Un univers de fraîcheur au prix d'une existence besogneuse.

    Morte d'épuisement à l'âge de quarante six ans; Germaine Bouret a pourtant été une dessinatrice prolifique de 1930 à 1953. Véritable bourreau du travail, elle a laissé une oeuvre fournie parmi laquelle plus de huit cents cartes postales, menus de restaurant, affiches publicitaires, gravures, livres et disques pour enfants. Ses bambins potelés et joufflus respirent la joie de vivre et une fraîcheur de plus en plus appréciées des collectionneurs. On s'arrache les illustrations de sa première période, au crayon et à l'encre de chine et plus encore ses dessins de la seconde, au fusain, colorisés à la gouache et au pastel. Pourtant, curieusement, on connaît assez peu la personnalité de cette femme secrète qui a sacrifié sa vie privée sur l'autel de sa table à dessin ...

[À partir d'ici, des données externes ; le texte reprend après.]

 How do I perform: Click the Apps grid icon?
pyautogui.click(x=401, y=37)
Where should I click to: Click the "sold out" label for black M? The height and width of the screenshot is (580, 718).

    Née à Paris le 29 mai 1907 d'un père berrichon et d'une mère anglaise, Germaine Bouret est attirée très jeune par le dessin. A quinze ans, en 1922, elle remporte un concours national et suit des cours dans une école de dessin réputée, rue Madame à Paris. En 1924, elle entre chez Jeanne Lanvin et travaille comme dessinatrice de mode pour la célèbre maison de haute couture. En croquant chapeaux, tablier, manteaux, elle apprend le dessin de mode et perfectionne  son sens du détails, et chaque dessin représente un important travail. Elle travaillera huit mois pour la célèbre maison et dans le même temps, produira officieusement des dessins. Car l'envie de s'installer en indépendante est indépendante est la plus forte. A vingt ans, Germaine Bouret créé les Éditions Bouret au 52 , rue d'Angoulême dans le 11 ème arrondissement de Paris. Sur ses factures on lit : " gravures modernes pour encadrements, calendriers, dessus de boîtes de luxes, menus ". Ses premiers travaux seront effectivement des gravures et des menus en couleur pour les restaurants. Ses dessins évoquent de plus en plus le thème des enfants, un peu plus âgés cependant que ceux qu'elle représentera plus tard. En 1928, elle illustre deux livres, édités chez Fernand Nathan : "Touche à tout,  ses mésaventures tragiques " et " Alice au pays des merveilles ", dont les dessins sont uniquement en noir et blanc. Son style est alors reconnaissable : les traits sont fins et les personnages semblent en mouvement, mais ils ne préfigurent pas encore tout à fait de " sa patte " si particulière, représentant des enfants joufflus et potelés respirant la joie de vivre ...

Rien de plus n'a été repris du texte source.